- _Listed records_:
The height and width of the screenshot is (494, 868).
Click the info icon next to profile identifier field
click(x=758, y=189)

--

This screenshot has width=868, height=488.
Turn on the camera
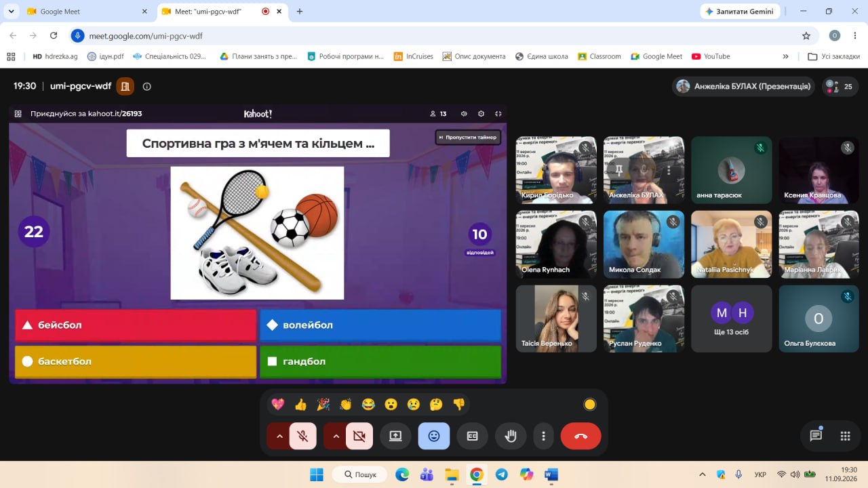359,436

- _Task to carry out_: Tell me how many lines in the data include "screenshot", giving only the number.

- _Solution to this exercise_: 2